GOAL = Repeat the mailing-list message below word for word, everything from "The VLAN tag" down to "solve the problem?".

TEXT BLOCK =
** Start **

On 08/23/2011 06:50 AM, Daniel P. Berrange wrote:
On Mon, Aug 22, 2011 at 05:17:25AM -0400, Laine Stump wrote:
> For some reason beyond my comprehension, the designers of SRIOV
> ethernet cards decided that the virtual functions (VF) of the card
> (each VF corresponds to an ethernet device, e.g. "eth10") should
> each be given a new+different+random MAC address each time the
> hardware is rebooted.
[...snip...]
> This makes using SRIOV VFs via PCI passthrough very unpalatable. The
> problem can be solved by setting the MAC address of the ethernet
> device prior to assigning it to the guest, but of course the
> <hostdev> element used to assign PCI devices to guests has no place
> to specify a MAC address (and I'm not sure it would be appropriate
> to add something that function-specific to<hostdev>).
In discussions at the KVM forum, other related problems were
noted too. Specifically when using an SRIOV VF with VEPA/VNLink
we need to be able to set the port profile on the VF before
assigning it to the guest, to lock down what the guest can
do. We also likely need to a specify a VLAN tag on the NIC.
The VLAN tag is actally something we need to be able todo
for normal non-PCI passthrough usage of SRIOV networks too.
> Dave Allan
> and I have discussed a different possible method of eliminating this
> problem (using a new forward type for libvirt networks) that I've
> outlined below. Please let me know what you think - is this
> reasonable in general? If so, what about the details? If not, any
> counter-proposals to solve the problem?
The issue I see is that if an application wants to know what
PCI devices have been assigned to a guest, they can no longer
just look at<hostdev> elements.
Actually, I was thinking that the proper <hostdev> *would* be added to
the live XML as non-persistent. This way all PCI devices currently
assigned to the guest could still be retrieved by looking at the
<hostdev> elements, but the specific PCI device used for this particular
instance wouldn't need to be hardcoded into the config XML. (I think the
ability to grab a free ethernet device from a pool at runtime, rather
than having hardcoded devices, is an important feature of this proposed
method of dealing with pci passthrough ethernet devices. I suppose a
management app could be written to handle that allocation, and rewrite
the domain config, but it seems like something that libvirt should be
able to handle).

** End **

DATASET CONTENT =
** Start **

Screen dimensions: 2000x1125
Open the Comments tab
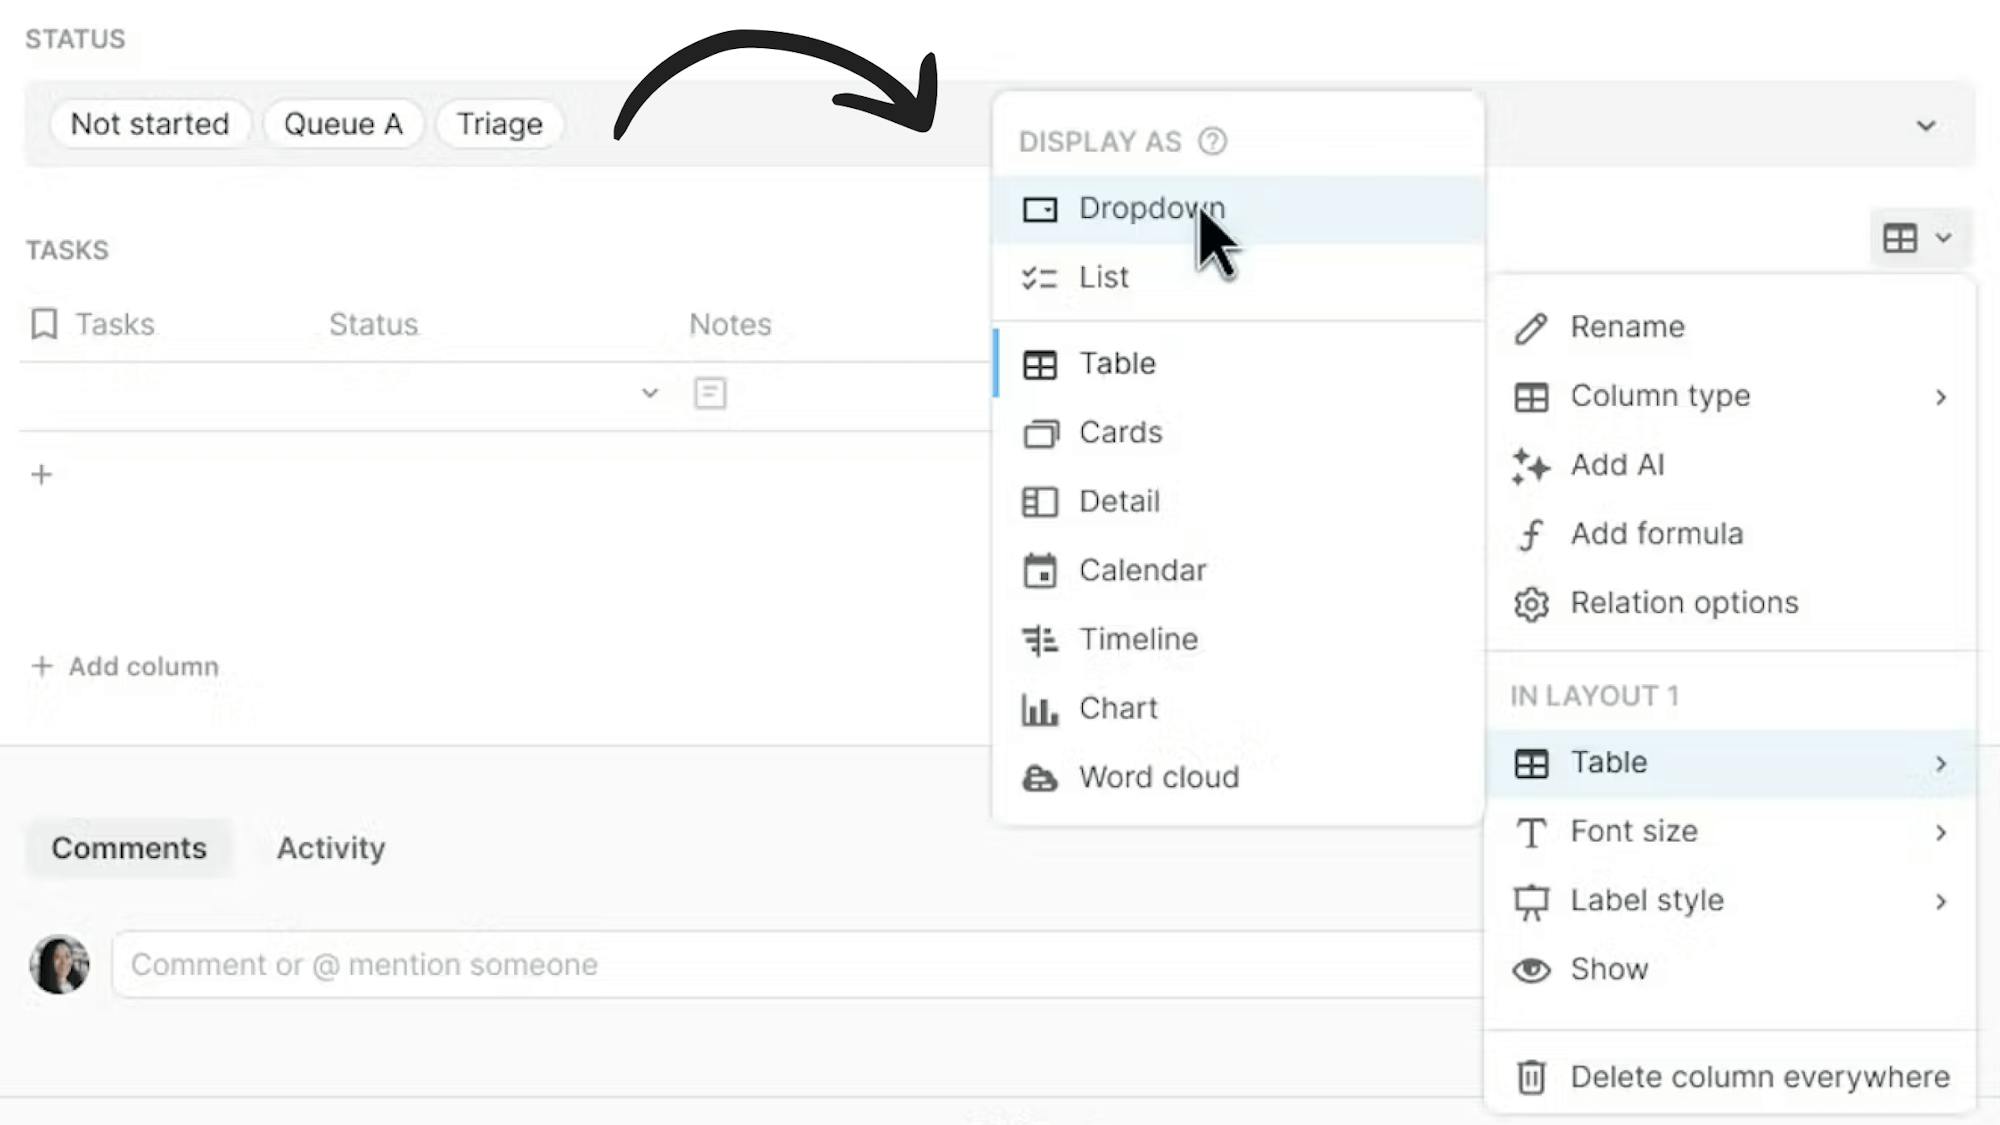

** End **

RESULT FOR THIS EXERCISE =
The VLAN tag is actally something we need to be able todo
for normal non-PCI passthrough usage of SRIOV networks too.
> Dave Allan
> and I have discussed a different possible method of eliminating this
> problem (using a new forward type for libvirt networks) that I've
> outlined below. Please let me know what you think - is this
> reasonable in general? If so, what about the details? If not, any
> counter-proposals to solve the problem?